Matin Kaysar recalled the hospital ward. The story about the hospital ward was an old one, everyone knew it. It was that well-known story which peeped into his mind from time to time. There were five patients in the hospital ward. All of them were terminally ill, and none of them knew when they might die. There was only one window in that hospital ward. And so it was only the patient who lay on the bed beside the window who could see the scenes of the world outside through the window. The others lay in bed day after day. Every day, the patient who was beside the window described the scenes he saw outside to his bedridden fellow-patients.
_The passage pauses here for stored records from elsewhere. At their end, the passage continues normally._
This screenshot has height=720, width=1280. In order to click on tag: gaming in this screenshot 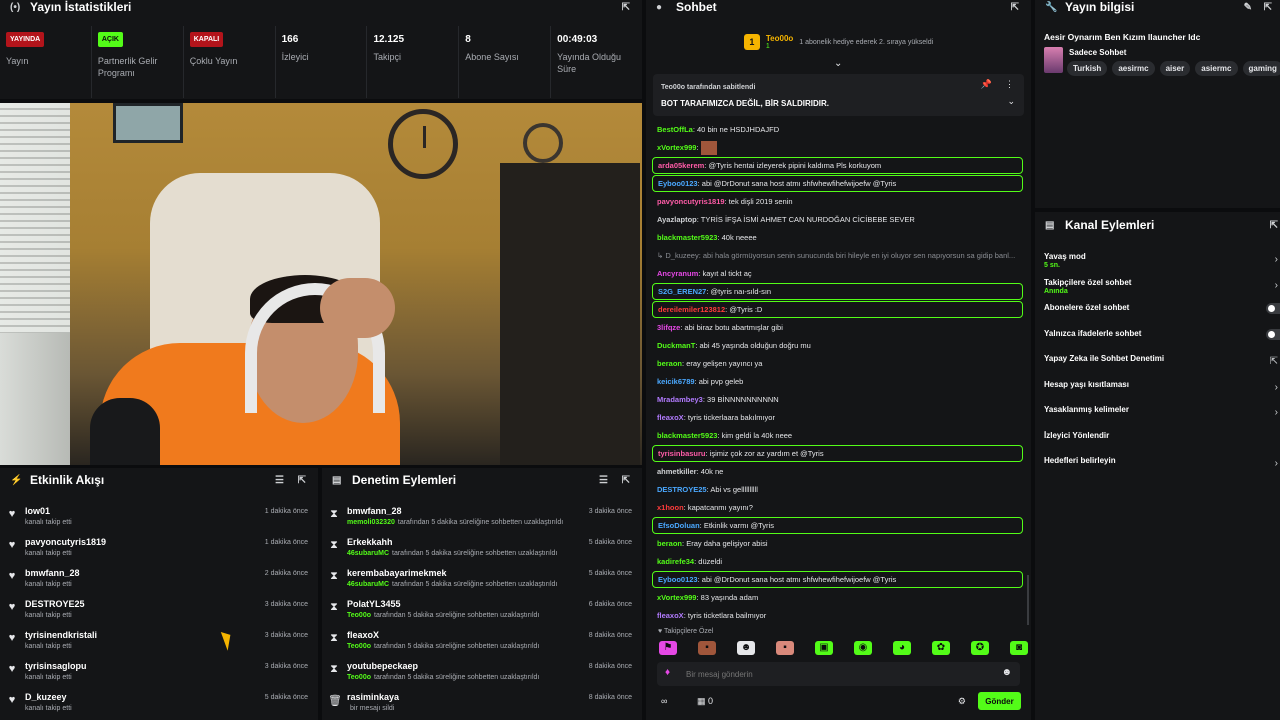, I will do `click(1261, 68)`.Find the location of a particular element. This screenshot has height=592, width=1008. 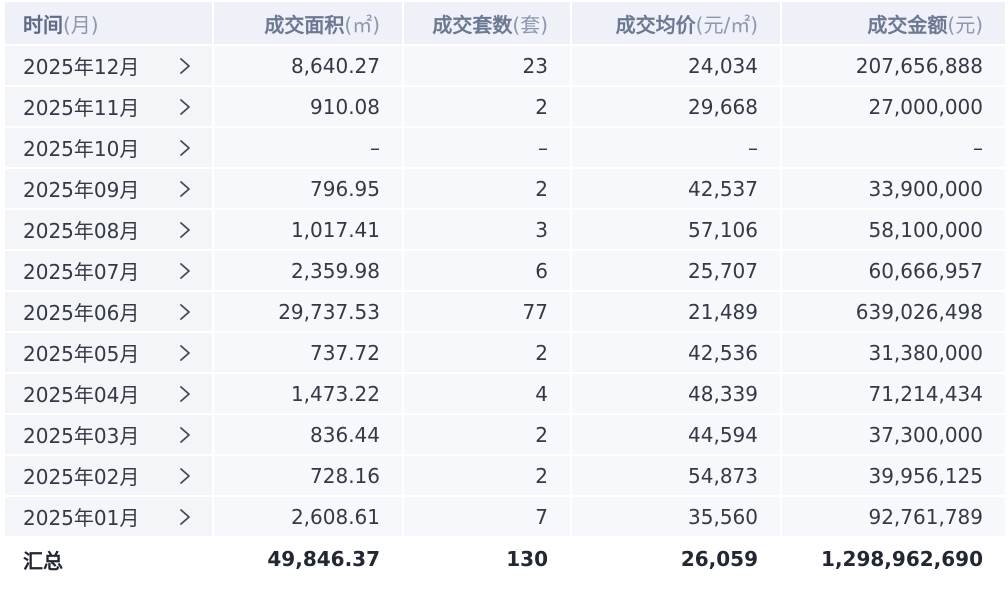

table-row: 2025年11月 910.08 2 29,668 27,000,000 is located at coordinates (505, 106).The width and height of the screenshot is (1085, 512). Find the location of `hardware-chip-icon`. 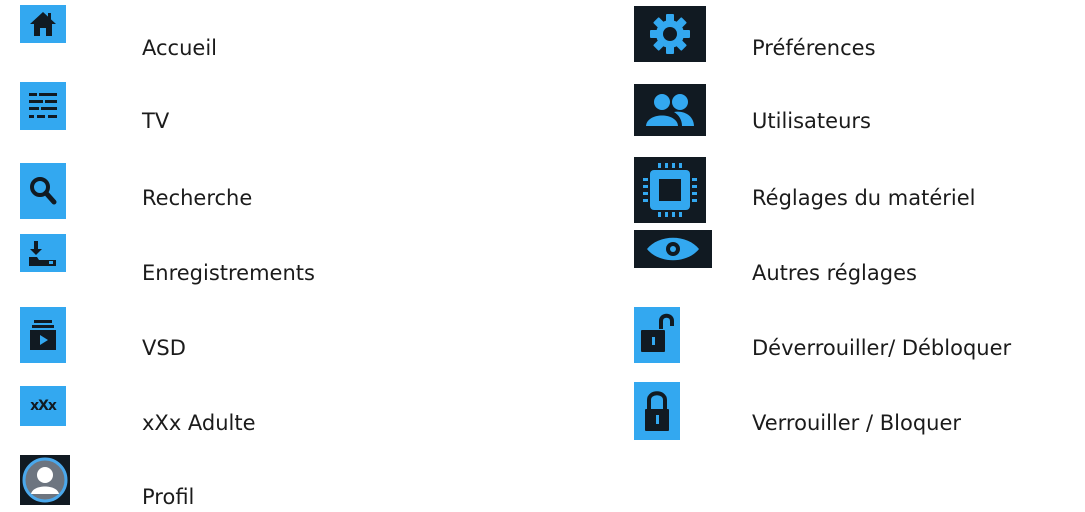

hardware-chip-icon is located at coordinates (670, 190).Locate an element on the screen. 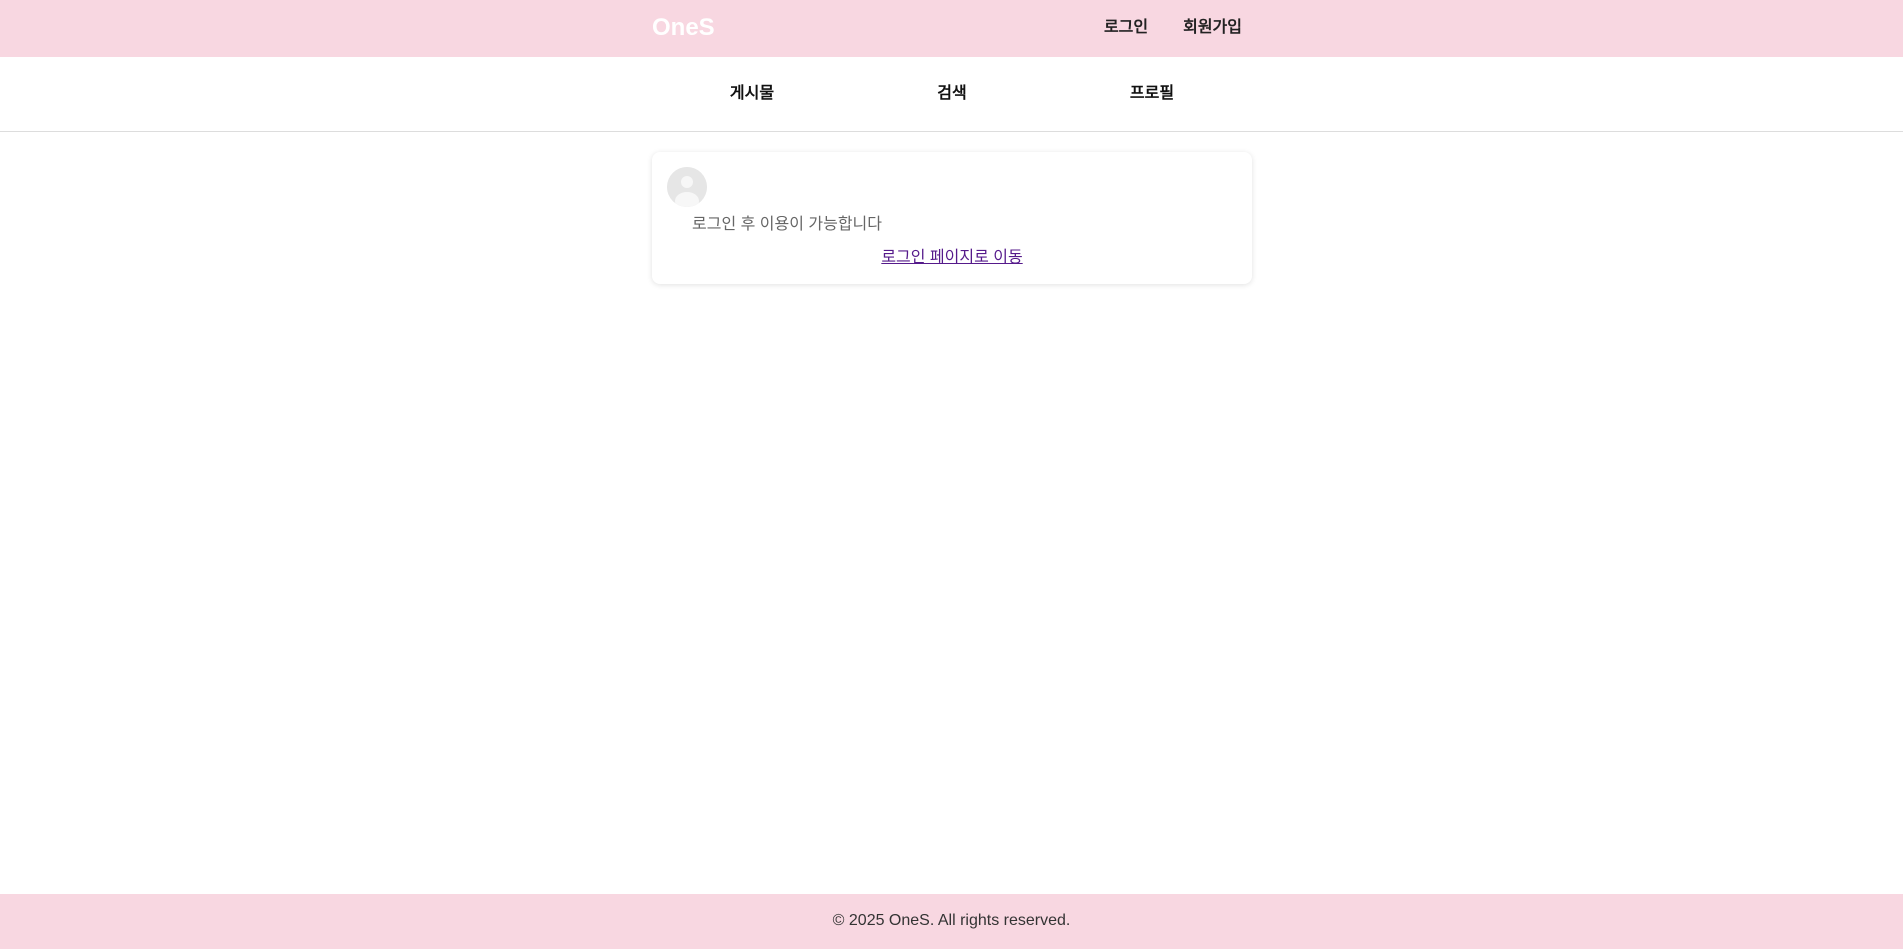 The width and height of the screenshot is (1903, 949). main-nav: 게시물 검색 프로필 is located at coordinates (952, 94).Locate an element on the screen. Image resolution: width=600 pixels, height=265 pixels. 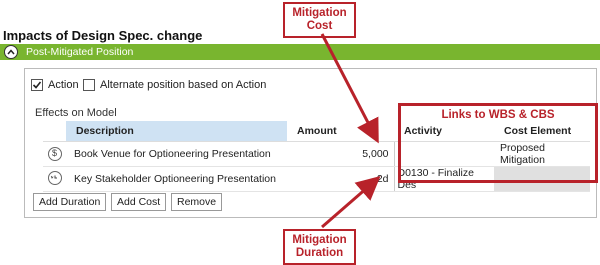
clock-history-icon is located at coordinates (54, 178).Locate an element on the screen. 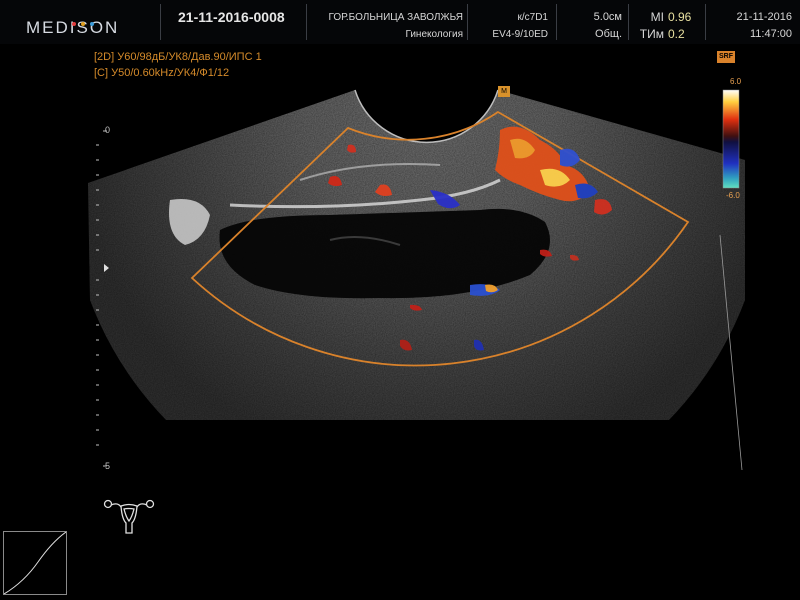 This screenshot has height=600, width=800. color-scale-max: 6.0 is located at coordinates (736, 82).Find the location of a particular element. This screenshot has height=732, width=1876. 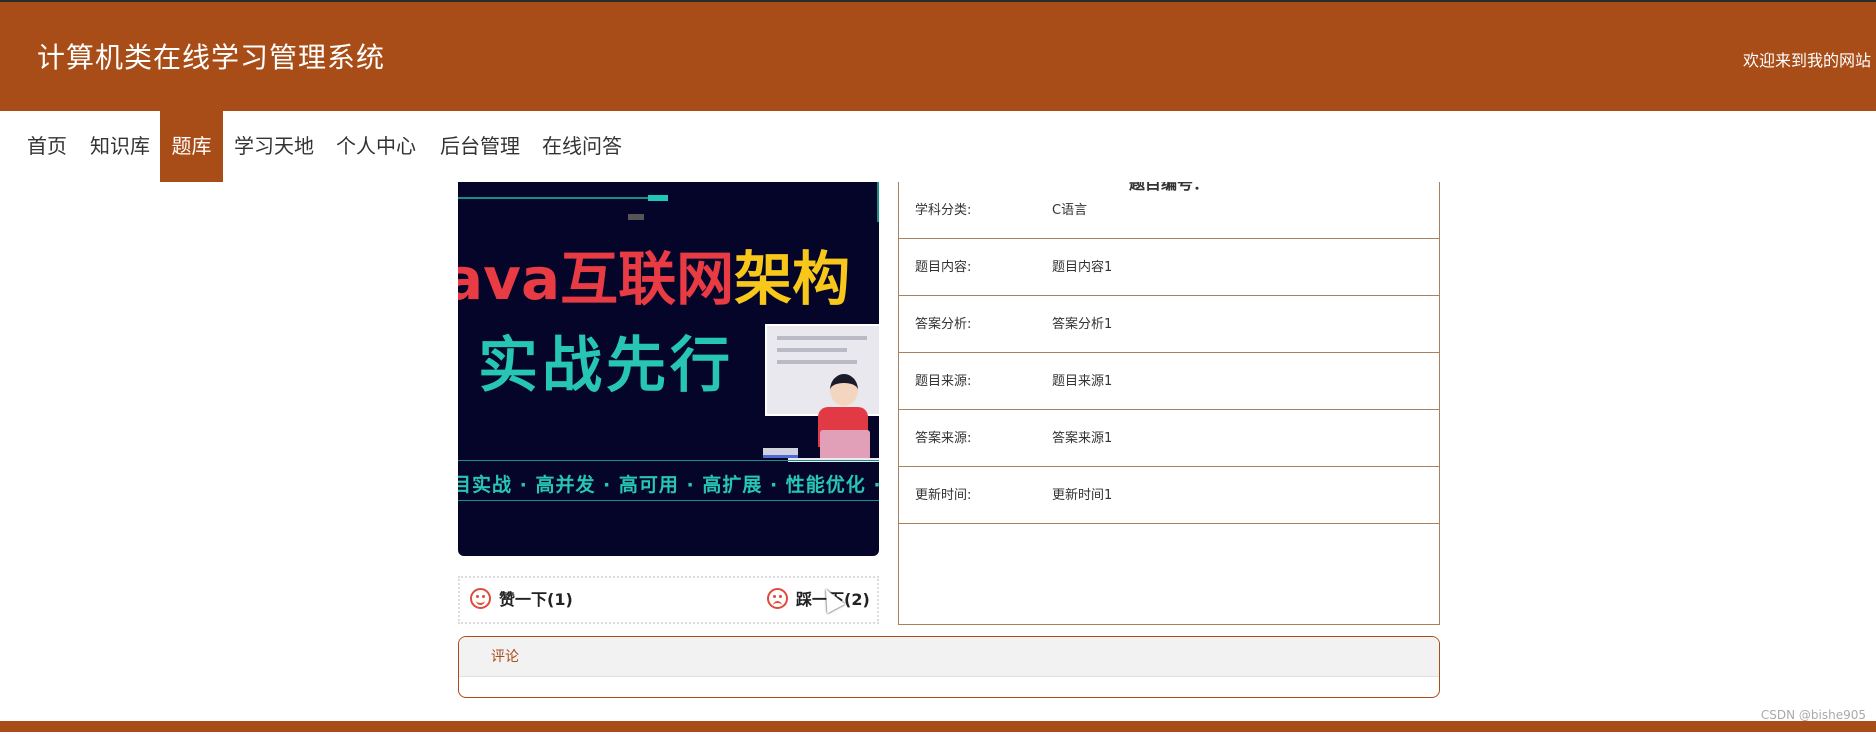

He told them about how red the sun that rose that dawn was, he told them about how the leaves on the trees had turned from yellow to green, he described how close together a couple of lovers sat on the bank of the faraway river, and how a blue-throated bird flew over their heads. In the dark of some nights, the patient facing the window described scenes of strange ghosts walking outside the window. The other patients heard that description with alarm and excitement, they dreamt that perhaps one day they too would be so fortunate as to be on the bed beside the window. After that the patient who was the narrator suddenly died one day. His dead body was taken away for his last rites. The bed beside the window lay vacant. The other four patients waited anxiously to know who would get the chance to go to that most valuable bed. An indifferent nurse in a white uniform arrived and conducted a lottery to select the occupant of that bed. It was Patient No. 3 who was selected in the lottery to be the occupant of that yearned-for bed. The next day, Patient No. 3 was moved to the vacant bed beside the window. As soon as he lay on the bed, he was beside himself with excitement and emotion, and he looked out through the cherished window. But he was stunned when he looked. He was at an utter loss, unable to figure out anything. Because as he looked out through the window, all he could see was a solid, high wall. Nothing could be seen beyond the wall. There was only a cold, white, brick wall. And nothing else.
Matin Kaysar knew that the narrator who died beside the window was in fact the storyteller of the story that came into being, the one who went on drawing pictures of an illusory world on the solid wall of this world marked with death, kept alive everyone’s hope of surviving, and then died one day, drowning in the nectar he himself created.
(This is a translation of the Bengali short story, “Jonoik Stonyopayee Prani, Jini Golpo Lekhen”, by Shahaduz Zaman (b. 1960), a Bangladeshi writer. The author lives in the U.K. where he is a medical anthropologist.)